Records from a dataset
[Start of Attachment]

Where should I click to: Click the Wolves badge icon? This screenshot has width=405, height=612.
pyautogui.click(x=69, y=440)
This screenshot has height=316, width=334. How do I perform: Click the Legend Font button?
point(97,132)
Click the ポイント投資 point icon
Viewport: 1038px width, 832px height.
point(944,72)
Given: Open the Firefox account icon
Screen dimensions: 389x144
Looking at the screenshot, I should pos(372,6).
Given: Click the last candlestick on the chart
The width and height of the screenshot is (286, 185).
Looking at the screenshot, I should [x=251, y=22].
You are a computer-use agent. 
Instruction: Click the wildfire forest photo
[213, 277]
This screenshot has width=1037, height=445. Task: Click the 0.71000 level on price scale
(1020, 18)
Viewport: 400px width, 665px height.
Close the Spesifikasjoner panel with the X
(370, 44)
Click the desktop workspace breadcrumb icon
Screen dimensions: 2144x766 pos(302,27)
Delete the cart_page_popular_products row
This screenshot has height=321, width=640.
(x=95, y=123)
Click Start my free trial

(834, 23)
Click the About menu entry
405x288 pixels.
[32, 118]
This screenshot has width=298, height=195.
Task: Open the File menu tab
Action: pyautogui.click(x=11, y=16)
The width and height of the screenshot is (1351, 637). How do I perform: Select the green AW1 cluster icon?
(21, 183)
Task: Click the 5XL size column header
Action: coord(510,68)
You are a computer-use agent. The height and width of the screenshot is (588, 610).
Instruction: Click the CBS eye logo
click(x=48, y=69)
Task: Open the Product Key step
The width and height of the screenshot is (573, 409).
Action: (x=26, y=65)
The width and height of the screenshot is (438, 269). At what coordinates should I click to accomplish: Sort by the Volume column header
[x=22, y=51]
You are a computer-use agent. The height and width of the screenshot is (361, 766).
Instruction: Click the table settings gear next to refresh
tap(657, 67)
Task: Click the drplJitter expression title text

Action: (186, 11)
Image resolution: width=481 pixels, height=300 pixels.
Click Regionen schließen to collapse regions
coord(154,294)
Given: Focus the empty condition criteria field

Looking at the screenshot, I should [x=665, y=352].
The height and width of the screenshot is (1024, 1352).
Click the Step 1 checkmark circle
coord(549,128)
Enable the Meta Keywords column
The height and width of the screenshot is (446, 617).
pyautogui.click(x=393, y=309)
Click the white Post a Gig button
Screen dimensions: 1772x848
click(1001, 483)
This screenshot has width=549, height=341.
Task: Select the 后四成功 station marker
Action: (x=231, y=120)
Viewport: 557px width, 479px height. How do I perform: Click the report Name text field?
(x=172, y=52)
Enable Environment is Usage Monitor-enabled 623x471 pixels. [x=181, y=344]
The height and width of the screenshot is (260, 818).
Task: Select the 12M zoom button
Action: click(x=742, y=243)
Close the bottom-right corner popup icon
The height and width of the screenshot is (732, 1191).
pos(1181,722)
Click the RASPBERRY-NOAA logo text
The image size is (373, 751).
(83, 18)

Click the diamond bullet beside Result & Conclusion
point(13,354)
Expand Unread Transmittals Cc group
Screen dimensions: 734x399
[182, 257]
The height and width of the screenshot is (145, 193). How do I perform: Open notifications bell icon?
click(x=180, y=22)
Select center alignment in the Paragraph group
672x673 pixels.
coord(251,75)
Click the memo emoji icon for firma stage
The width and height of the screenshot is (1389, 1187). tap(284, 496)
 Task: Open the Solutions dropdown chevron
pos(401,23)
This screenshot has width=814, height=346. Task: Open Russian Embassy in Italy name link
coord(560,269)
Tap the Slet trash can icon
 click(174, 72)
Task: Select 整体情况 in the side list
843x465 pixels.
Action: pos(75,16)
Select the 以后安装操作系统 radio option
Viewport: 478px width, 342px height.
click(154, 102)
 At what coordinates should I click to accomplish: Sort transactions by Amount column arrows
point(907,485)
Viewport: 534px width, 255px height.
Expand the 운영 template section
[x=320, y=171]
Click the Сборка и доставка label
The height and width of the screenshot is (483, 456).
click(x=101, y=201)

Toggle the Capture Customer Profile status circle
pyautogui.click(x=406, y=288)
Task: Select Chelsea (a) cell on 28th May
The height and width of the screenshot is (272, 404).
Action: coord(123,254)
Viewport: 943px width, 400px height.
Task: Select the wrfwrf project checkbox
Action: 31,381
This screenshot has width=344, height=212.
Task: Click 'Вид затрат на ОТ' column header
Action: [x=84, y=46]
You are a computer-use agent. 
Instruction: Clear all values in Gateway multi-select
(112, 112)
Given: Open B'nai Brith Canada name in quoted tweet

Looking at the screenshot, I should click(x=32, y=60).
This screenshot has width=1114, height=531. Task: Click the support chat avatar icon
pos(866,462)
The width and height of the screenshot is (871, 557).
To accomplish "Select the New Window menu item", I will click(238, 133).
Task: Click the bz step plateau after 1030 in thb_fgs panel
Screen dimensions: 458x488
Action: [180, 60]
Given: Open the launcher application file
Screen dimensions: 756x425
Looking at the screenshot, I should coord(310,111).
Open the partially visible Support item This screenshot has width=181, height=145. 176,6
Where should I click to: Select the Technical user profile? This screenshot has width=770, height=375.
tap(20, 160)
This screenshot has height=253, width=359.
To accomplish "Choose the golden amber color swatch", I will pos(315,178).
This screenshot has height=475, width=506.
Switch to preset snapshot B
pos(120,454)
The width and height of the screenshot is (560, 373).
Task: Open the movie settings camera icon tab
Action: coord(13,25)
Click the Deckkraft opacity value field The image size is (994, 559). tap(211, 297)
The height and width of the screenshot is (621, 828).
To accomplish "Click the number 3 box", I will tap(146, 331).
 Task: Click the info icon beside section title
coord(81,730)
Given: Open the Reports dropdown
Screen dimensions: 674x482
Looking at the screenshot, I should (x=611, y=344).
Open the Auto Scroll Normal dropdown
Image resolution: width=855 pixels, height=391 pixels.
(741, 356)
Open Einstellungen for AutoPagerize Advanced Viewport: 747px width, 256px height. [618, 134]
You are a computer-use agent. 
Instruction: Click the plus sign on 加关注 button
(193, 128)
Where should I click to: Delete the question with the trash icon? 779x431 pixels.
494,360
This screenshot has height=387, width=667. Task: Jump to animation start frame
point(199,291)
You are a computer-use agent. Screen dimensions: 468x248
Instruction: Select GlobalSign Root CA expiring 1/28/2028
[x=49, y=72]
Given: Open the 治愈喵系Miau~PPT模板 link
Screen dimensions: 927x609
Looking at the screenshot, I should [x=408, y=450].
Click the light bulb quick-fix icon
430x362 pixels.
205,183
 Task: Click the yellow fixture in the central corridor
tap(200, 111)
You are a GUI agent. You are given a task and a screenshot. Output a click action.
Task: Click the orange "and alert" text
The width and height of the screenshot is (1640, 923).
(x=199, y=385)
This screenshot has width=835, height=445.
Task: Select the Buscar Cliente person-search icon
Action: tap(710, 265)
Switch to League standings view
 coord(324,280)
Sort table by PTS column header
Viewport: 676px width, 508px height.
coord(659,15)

[End of Attachment]

§ **PROBLEM STATEMENT**:
The string "agent" appears in how many lines above? Answer with the number only.

§ **WRITTEN RESPONSE**:
7